The forests are the parts that are not consistent in color. I decided to make them in different colors to distinguish them.
- Normal forests have dark green as color for both ground and trees.
- Lothlórien has yellow trees and ground to be more in line with Tolkien’s description of that forest.
- Mirkwood is made with darker “autumn colors” to signify its decay to evil. The ground is dark brown and leaves are reddish brown, dark red and dark orange.
- Fangorn and other old forests are made with dark tan ground and trees are olive and sand green (with some reddish brown tree trunks in Fangorn).
The ring and text
When I started designing the map I knew that I didn’t want to have one big empty ocean in the south west corner. Besides being visually boring, I would need to buy a bunch of dark blue pisces to build it too. It took a while to figure out exactly what I wanted to have there. It ended up being the last thing I designed and built for the map.

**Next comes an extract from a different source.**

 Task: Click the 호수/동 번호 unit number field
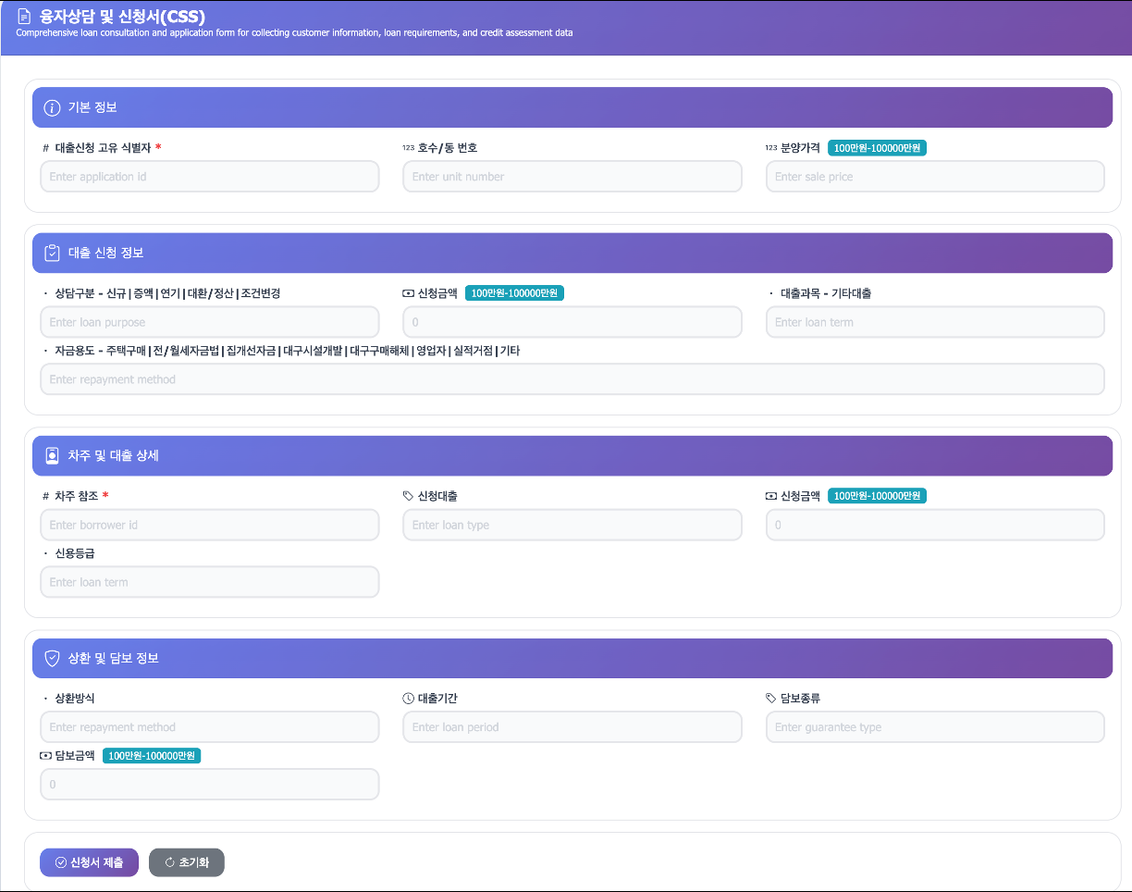coord(572,177)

Below are some of the discarded ideas I had.
I’m very happy with the typeface I managed to design for the text. I tried to make it look similar to something used for the Lord of the Rings franchise.
Dropped ideas
An early idea I had for the map was to place out Minifigs on the locations that they are associated with. I dropped it as it would be expensive to buy the minifigs I were missing and the reasons for a minifigs being where it was would end up being very inconsistent
A second idea I dropped was to mark out the paths Bilbo and the fellowship members traveled. I decided it would not look good. Especially if I would try to mark out all the paths Gandalf took in the Hobbit and Lord of the Rings trilogy.
With the path idea, I was thinking using a minifig display to help show which paths belonged to which characters.

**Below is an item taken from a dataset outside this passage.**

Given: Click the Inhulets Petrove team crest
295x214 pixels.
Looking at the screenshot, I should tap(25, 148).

How I feel about the build
My Lord-of-the-Ring-nerd-side really likes it and thinks the result is cool. But the LEGO-nerd side of me wishes that the build would contain more impressive techniques or imaginative part usage. I wish I would have been able to satisfy both sides of me, but the LEGO-nerd had to step aside or otherwise this project would never be completed.
It was definitely a project I needed to do. Building a fantasy map / miniature landscape has been on my mind for years and it was nice to finally get to do it.
Reception
Within the LEGO club I belong to (Swebrick) the map got nominated for best Pop-culture build at our 2023 event in Örebro (but lost to a many times bigger Star Wars build.) and was selected for MOC of the Month in May on our forums. Both distinctions were nice to receive.
I’m planning on exhibiting the map at Skærbæk Fan Weekend this year and looking forward to seeing what the nerds there think of the map.